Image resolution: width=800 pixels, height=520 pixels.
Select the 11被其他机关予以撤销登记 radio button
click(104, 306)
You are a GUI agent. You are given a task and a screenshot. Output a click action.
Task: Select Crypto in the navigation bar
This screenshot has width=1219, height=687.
※ ※ ※
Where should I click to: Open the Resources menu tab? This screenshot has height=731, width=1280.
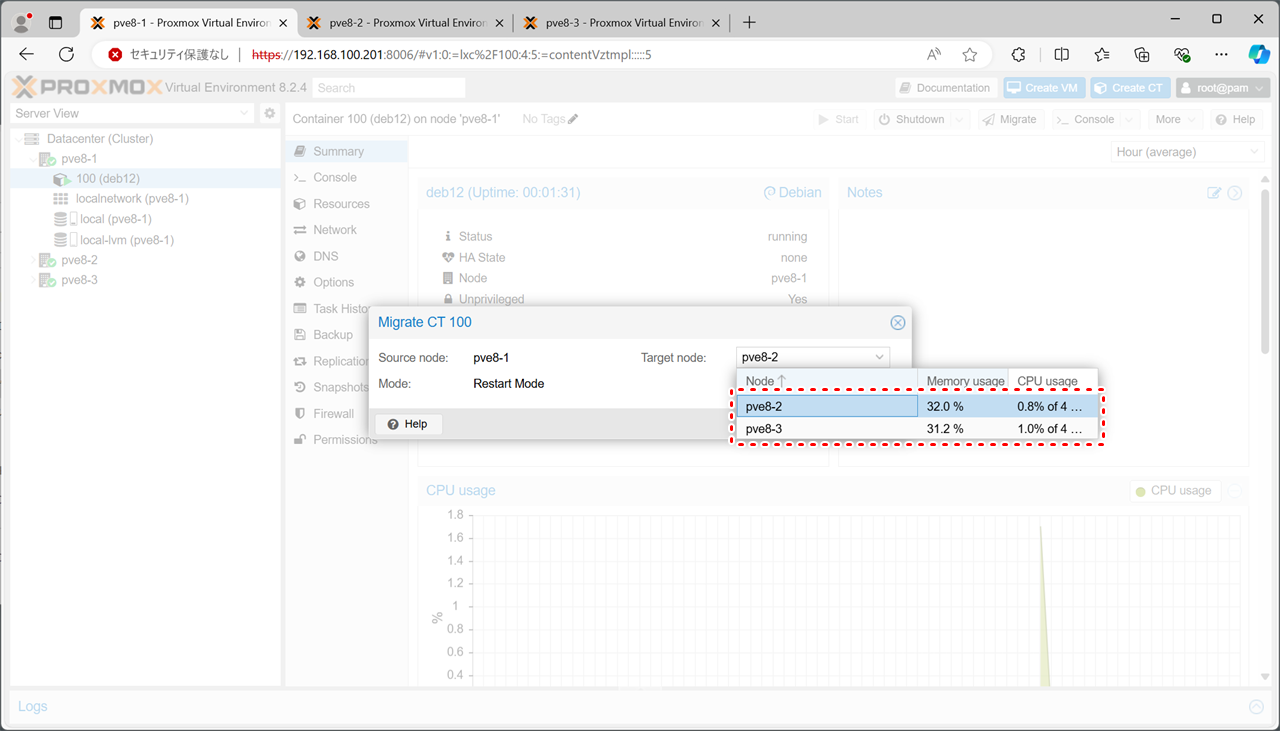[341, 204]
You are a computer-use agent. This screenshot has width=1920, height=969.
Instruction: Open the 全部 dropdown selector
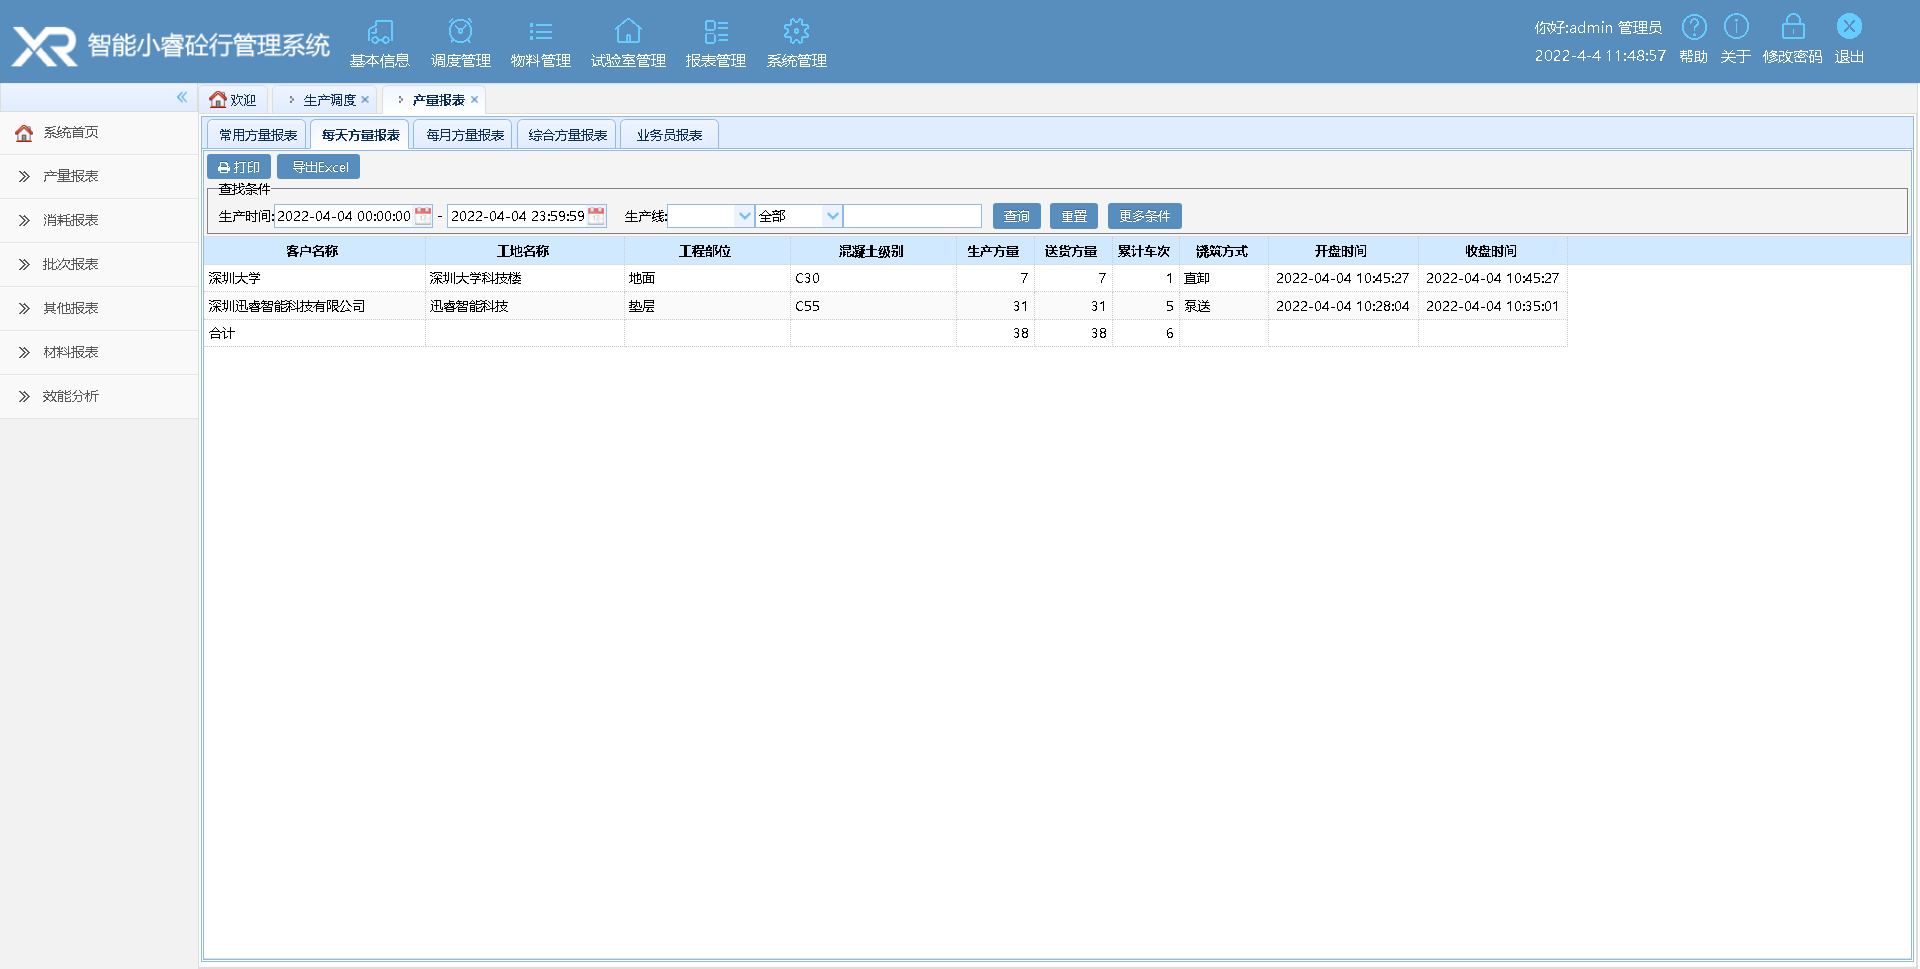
※ ※ ※
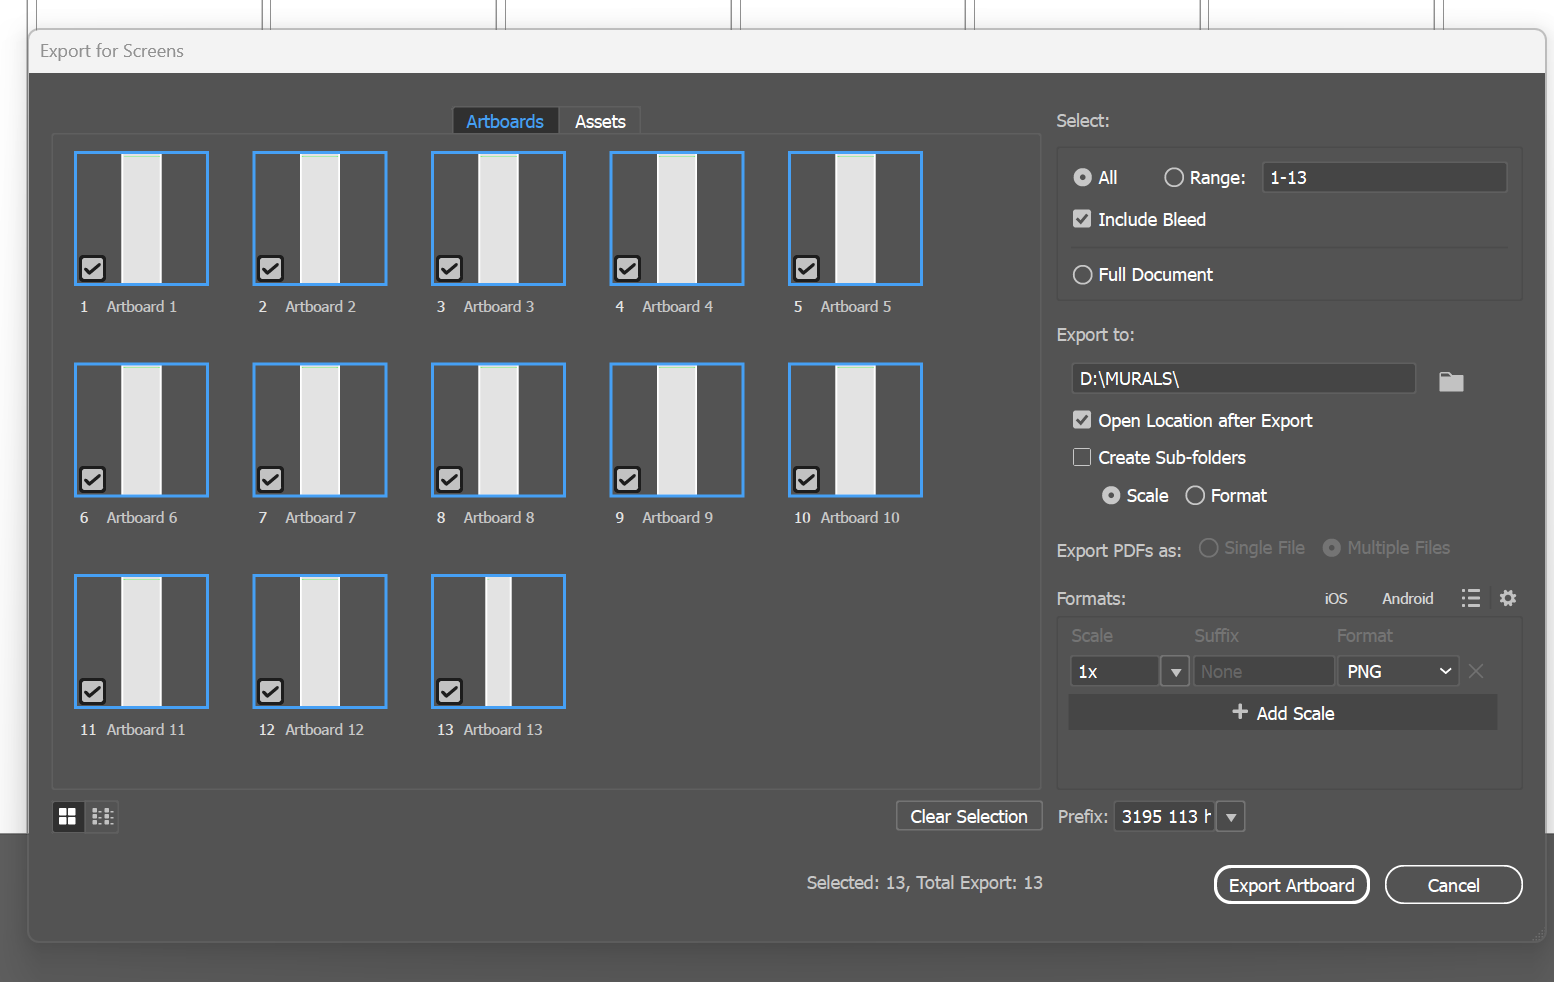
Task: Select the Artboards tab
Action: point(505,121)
※ ※ ※
● **THE TASK**
Extract each line from the listing that holds the word "agent".

● **EXERCISE RESPONSE**
You are a GUI agent. You are given a task and a screenshot. Output a click action.
You are a computer-use agent. This screenshot has width=1920, height=969.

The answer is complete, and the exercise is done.